## Work order:
Each entry has to be printed again exactly.

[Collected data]
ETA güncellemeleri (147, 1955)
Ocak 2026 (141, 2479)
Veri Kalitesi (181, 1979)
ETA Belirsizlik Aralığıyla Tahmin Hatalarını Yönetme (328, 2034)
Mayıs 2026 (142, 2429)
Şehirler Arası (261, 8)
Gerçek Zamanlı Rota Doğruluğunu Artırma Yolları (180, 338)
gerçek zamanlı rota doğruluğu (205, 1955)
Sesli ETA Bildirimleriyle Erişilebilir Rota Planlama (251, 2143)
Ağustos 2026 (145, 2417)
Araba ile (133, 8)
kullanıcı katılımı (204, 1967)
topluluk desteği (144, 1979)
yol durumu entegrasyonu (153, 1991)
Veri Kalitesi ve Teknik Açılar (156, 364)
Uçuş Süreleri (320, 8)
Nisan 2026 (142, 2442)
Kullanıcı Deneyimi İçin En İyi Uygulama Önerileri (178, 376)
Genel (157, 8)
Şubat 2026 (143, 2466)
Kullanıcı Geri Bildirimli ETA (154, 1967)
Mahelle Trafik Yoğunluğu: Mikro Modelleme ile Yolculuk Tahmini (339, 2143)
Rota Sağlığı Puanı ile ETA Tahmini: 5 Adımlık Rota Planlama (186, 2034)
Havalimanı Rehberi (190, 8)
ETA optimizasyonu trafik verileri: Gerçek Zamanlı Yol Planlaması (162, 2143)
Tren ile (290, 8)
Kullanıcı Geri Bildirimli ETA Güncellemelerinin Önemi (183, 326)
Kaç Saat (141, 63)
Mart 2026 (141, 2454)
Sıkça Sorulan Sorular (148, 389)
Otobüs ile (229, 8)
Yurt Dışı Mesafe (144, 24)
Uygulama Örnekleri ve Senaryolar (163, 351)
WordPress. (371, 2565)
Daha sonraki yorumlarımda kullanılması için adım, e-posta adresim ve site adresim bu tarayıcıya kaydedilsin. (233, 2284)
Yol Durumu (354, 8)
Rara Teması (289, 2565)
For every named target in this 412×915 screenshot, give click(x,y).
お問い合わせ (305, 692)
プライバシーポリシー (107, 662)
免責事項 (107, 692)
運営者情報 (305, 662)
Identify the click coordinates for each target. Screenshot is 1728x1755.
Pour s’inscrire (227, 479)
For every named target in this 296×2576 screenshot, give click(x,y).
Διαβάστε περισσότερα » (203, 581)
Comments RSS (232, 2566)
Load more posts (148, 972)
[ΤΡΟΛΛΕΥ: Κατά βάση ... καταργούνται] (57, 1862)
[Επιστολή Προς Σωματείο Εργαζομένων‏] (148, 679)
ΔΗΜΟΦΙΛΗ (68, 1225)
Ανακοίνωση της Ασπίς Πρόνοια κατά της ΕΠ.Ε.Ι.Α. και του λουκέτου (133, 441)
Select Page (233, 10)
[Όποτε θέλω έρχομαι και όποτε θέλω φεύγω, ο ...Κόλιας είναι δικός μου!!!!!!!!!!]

## Solution:
ETA güncellemeleri (147, 1955)
Ocak 2026 (141, 2479)
Veri Kalitesi (181, 1979)
ETA Belirsizlik Aralığıyla Tahmin Hatalarını Yönetme (328, 2034)
Mayıs 2026 (142, 2429)
Şehirler Arası (261, 8)
Gerçek Zamanlı Rota Doğruluğunu Artırma Yolları (180, 338)
gerçek zamanlı rota doğruluğu (205, 1955)
Sesli ETA Bildirimleriyle Erişilebilir Rota Planlama (251, 2143)
Ağustos 2026 (145, 2417)
Araba ile (133, 8)
kullanıcı katılımı (204, 1967)
topluluk desteği (144, 1979)
yol durumu entegrasyonu (153, 1991)
Veri Kalitesi ve Teknik Açılar (156, 364)
Uçuş Süreleri (320, 8)
Nisan 2026 (142, 2442)
Kullanıcı Deneyimi İçin En İyi Uygulama Önerileri (178, 376)
Genel (157, 8)
Şubat 2026 (143, 2466)
Kullanıcı Geri Bildirimli ETA (154, 1967)
Mahelle Trafik Yoğunluğu: Mikro Modelleme ile Yolculuk Tahmini (339, 2143)
Rota Sağlığı Puanı ile ETA Tahmini: 5 Adımlık Rota Planlama (186, 2034)
Havalimanı Rehberi (190, 8)
ETA optimizasyonu trafik verileri: Gerçek Zamanlı Yol Planlaması (162, 2143)
Tren ile (290, 8)
Kullanıcı Geri Bildirimli ETA Güncellemelerinin Önemi (183, 326)
Kaç Saat (141, 63)
Mart 2026 (141, 2454)
Sıkça Sorulan Sorular (148, 389)
Otobüs ile (229, 8)
Yurt Dışı Mesafe (144, 24)
Uygulama Örnekleri ve Senaryolar (163, 351)
WordPress. (371, 2565)
Daha sonraki yorumlarımda kullanılması için adım, e-posta adresim ve site adresim bu tarayıcıya kaydedilsin. (233, 2284)
Yol Durumu (354, 8)
Rara Teması (289, 2565)
For every named target in this 412×915 screenshot, give click(x,y).
お問い合わせ (305, 692)
プライバシーポリシー (107, 662)
免責事項 (107, 692)
運営者情報 (305, 662)
Identify the click coordinates for each target. Screenshot is 1728x1755.
Pour s’inscrire (227, 479)
For every named target in this 296×2576 screenshot, give click(x,y).
Διαβάστε περισσότερα » (203, 581)
Comments RSS (232, 2566)
Load more posts (148, 972)
[ΤΡΟΛΛΕΥ: Κατά βάση ... καταργούνται] (57, 1862)
[Επιστολή Προς Σωματείο Εργαζομένων‏] (148, 679)
ΔΗΜΟΦΙΛΗ (68, 1225)
Ανακοίνωση της Ασπίς Πρόνοια κατά της ΕΠ.Ε.Ι.Α. και του λουκέτου (133, 441)
Select Page (233, 10)
[Όποτε θέλω έρχομαι και όποτε θέλω φεύγω, ο ...Κόλιας είναι δικός μου!!!!!!!!!!]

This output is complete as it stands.